Begin Provided entries

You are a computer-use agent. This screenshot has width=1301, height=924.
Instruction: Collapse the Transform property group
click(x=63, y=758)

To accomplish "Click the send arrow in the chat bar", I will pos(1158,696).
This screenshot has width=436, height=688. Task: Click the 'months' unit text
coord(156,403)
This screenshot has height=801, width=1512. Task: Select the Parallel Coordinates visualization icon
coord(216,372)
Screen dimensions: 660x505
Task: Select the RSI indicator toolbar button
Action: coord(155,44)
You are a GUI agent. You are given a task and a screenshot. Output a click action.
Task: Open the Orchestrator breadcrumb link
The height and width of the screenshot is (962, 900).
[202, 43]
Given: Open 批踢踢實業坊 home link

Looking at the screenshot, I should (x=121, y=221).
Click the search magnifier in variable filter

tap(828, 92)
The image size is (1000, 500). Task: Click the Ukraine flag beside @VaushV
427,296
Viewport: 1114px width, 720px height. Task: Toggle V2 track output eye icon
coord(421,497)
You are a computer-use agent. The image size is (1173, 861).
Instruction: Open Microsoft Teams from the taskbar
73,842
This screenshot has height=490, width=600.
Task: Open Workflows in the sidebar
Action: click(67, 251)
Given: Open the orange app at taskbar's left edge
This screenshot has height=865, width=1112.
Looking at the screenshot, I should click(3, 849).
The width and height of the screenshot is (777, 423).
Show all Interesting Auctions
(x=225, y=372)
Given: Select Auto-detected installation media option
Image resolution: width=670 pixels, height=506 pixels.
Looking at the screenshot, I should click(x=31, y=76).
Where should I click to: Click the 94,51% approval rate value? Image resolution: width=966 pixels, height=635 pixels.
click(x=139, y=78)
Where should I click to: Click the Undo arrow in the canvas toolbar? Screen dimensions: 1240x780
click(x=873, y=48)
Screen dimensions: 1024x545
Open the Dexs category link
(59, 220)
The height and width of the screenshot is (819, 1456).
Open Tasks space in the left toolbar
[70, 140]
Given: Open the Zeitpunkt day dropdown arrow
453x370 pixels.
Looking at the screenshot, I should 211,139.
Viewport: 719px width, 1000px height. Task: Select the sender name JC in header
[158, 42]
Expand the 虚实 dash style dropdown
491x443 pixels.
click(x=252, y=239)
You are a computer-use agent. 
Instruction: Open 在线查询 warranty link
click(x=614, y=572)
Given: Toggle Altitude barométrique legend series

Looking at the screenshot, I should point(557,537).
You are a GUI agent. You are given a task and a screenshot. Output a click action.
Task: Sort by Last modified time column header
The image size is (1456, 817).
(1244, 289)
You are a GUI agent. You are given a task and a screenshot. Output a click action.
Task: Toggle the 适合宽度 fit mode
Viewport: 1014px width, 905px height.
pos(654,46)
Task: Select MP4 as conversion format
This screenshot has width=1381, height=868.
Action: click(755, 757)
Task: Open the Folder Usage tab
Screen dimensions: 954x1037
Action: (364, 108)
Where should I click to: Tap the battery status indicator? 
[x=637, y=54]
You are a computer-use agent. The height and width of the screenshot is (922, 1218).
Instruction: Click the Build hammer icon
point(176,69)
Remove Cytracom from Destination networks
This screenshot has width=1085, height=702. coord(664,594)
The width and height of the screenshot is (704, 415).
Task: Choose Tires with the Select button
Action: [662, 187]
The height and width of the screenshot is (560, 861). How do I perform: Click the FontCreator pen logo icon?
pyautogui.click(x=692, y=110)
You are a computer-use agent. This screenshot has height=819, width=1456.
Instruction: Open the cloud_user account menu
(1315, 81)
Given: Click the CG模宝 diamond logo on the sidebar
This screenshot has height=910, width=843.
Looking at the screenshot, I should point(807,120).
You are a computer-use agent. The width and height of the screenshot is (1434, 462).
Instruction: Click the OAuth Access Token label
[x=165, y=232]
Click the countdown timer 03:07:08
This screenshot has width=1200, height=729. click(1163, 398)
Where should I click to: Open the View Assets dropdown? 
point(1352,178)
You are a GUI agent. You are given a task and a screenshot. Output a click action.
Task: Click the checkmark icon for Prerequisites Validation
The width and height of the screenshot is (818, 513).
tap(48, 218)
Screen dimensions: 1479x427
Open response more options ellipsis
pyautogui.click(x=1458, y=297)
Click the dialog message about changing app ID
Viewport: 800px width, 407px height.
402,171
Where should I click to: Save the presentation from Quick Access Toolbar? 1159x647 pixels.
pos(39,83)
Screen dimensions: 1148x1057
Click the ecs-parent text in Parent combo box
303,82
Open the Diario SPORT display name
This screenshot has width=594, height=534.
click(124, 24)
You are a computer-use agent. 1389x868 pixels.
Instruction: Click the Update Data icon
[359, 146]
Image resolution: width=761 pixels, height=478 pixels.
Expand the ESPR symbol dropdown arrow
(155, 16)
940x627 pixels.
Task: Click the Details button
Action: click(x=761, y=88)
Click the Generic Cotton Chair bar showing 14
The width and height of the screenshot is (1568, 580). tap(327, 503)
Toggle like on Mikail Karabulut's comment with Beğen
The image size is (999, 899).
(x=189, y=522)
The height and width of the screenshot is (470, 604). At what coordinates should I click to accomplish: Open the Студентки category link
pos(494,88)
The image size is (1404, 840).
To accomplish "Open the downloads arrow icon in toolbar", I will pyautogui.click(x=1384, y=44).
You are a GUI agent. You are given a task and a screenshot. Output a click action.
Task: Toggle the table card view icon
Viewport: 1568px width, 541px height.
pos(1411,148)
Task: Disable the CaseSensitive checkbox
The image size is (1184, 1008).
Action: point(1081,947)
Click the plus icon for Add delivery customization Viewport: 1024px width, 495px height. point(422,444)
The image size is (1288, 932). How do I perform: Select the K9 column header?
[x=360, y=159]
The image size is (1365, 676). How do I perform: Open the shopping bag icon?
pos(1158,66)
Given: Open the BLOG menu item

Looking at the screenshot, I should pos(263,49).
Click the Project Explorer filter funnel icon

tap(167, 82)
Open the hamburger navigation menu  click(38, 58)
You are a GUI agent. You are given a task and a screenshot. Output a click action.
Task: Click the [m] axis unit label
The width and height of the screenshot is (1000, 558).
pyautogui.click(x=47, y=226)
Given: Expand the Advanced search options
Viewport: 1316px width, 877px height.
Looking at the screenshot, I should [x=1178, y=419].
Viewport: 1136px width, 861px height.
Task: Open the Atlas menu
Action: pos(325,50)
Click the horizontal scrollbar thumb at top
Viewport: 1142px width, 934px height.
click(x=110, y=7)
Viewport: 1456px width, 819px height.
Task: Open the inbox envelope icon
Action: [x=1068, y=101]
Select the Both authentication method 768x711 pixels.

End Provided entries

(Aim of the task) Copy the lines of the records from the start through the line containing "Action: coord(155,44)", including that line.

(Output of the exercise)
You are a computer-use agent. This screenshot has width=1301, height=924.
Instruction: Collapse the Transform property group
click(x=63, y=758)

To accomplish "Click the send arrow in the chat bar", I will pos(1158,696).
This screenshot has width=436, height=688. Task: Click the 'months' unit text
coord(156,403)
This screenshot has height=801, width=1512. Task: Select the Parallel Coordinates visualization icon
coord(216,372)
Screen dimensions: 660x505
Task: Select the RSI indicator toolbar button
Action: coord(155,44)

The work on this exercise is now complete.